What if policies were more than just about dos and don’ts for employees and legal protection for business? Imagine if policies were also about what Jack Welch, former chairman and CEO of General Electric, views as critical to success: employee engagement and customer satisfaction.
For policies to bring out the best in employees and delight customers, as well as serve the company’s best interests, you’ll need to follow five key principles of sound policy management.
1. Influence employee behavior with policy communications
The best, most adhered to policies don’t just live in a policy manual filed away. Policy adherence thrives on communication, training, and testing.
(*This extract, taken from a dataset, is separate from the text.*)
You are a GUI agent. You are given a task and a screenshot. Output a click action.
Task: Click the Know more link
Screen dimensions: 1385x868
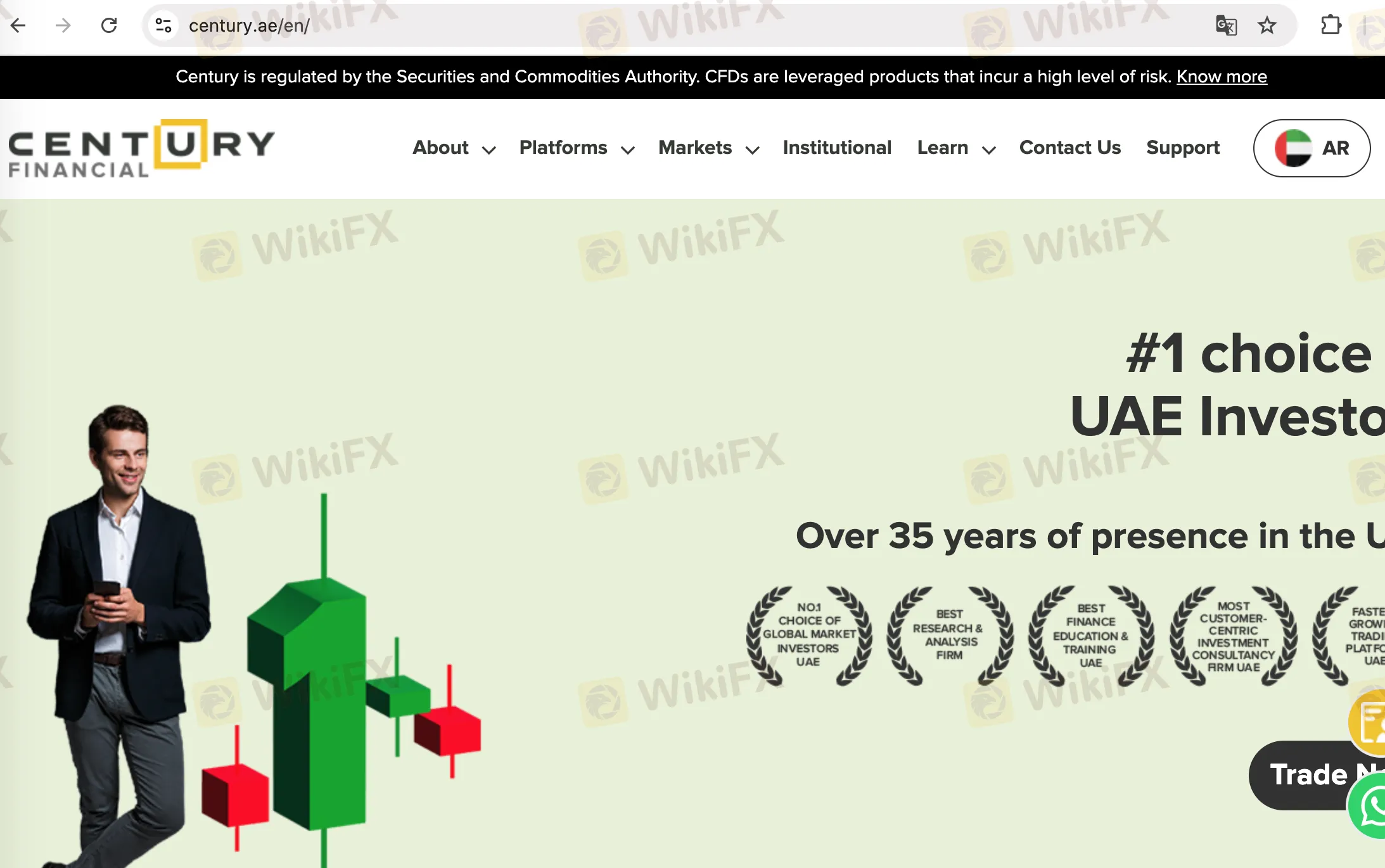tap(1222, 77)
Publish and distribute policies, making sure to articulate what a given policy is and why it matters. Give employees a test to check their comprehension of the policy. As it takes an average of 21 days to form a new habit, employees need repeated exposure to a policy for integration into their daily routine.
2. Highlight policies after incidents to head off issues or convey tone from the top
Workplace incidents require investigations, corrective action plans, and reports as part of remediation. But don’t stop there. Use incidents to communicate and emphasize rules and policies. With sexual harassment becoming a growing concern and many organizational leaders wanting to implement a speak-up culture, existing and new policies need to be revised or written and shared across the organization. When combined with an anonymous whistleblower program, policies can affect real change.
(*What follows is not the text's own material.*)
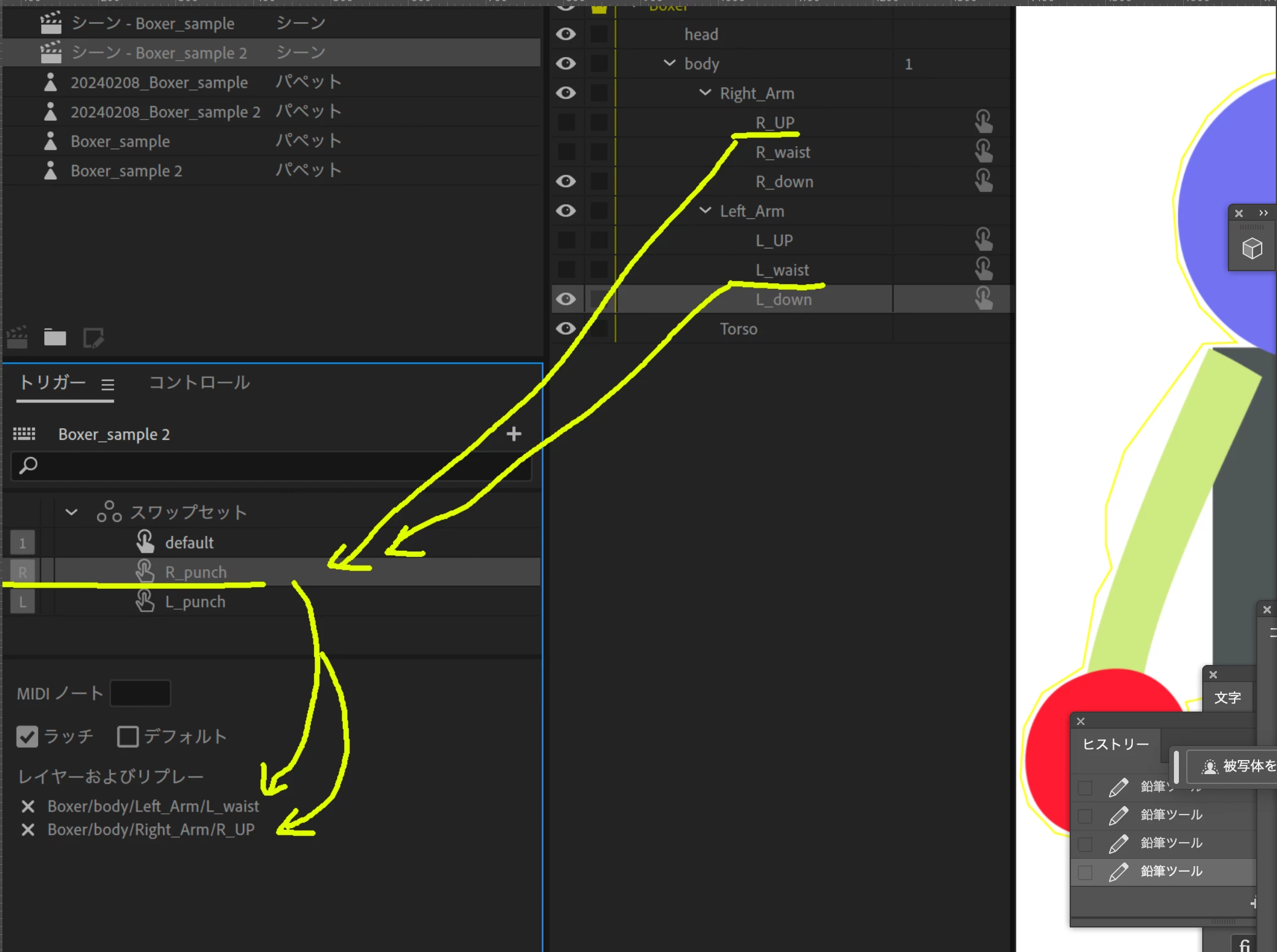1277x952 pixels.
Task: Click the add trigger plus icon
Action: tap(514, 434)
3. Link policies to controls for contractual agreements & regulatory requirements
Policies related to contractual agreements help ensure that participants act in accordance, resulting in less risk of conflicts and issues. Prove compliance with regulations by showing a linkage between policies and controls. The linkage provides a defensible record that helps protect the company.
As Michael Rasmussen writes in the GRC Pundit Blog, “to defend itself, the organization must be able to show a detailed history of what policy was in effect, how it was communicated, who read it, who was trained on it, who attested to it, what exceptions were granted, and how policy violation and resolution was monitored and managed.”
The best company defense is thoroughness and traceable roots to laws, standards, and guidelines.
4. Update or create policies as business changes & events occur
Polices aren’t set in stone. They’re subject to change at any time. As previously discussed, policies link to controls created from regulation citations. Events like incidents and management initiatives, as well as regulatory changes, create the need for policy updates and new policies. It happens with such frequency that it’s a good idea to review policies annually. Every policy change, update or new, must be written, recorded, and shared with its intended audience.
5. Leverage technology for policy management
You can create a policy easy enough using a word processor. That’s great if you’re a small company and just need an employee manual. If you’re a corporation with a sizeable workforce, multiple offices, and have customers and vendors in many locations or countries, word processing and spreadsheets don’t cut it. You need a technology solution that saves time, saves money, and does more.
Sound policy management with the right technology can address or even prevent many business failures while helping protect the company. And for company goals to be more employee and customer-centric, the management/technology solution is a catalyst for employee engagement and customer satisfaction.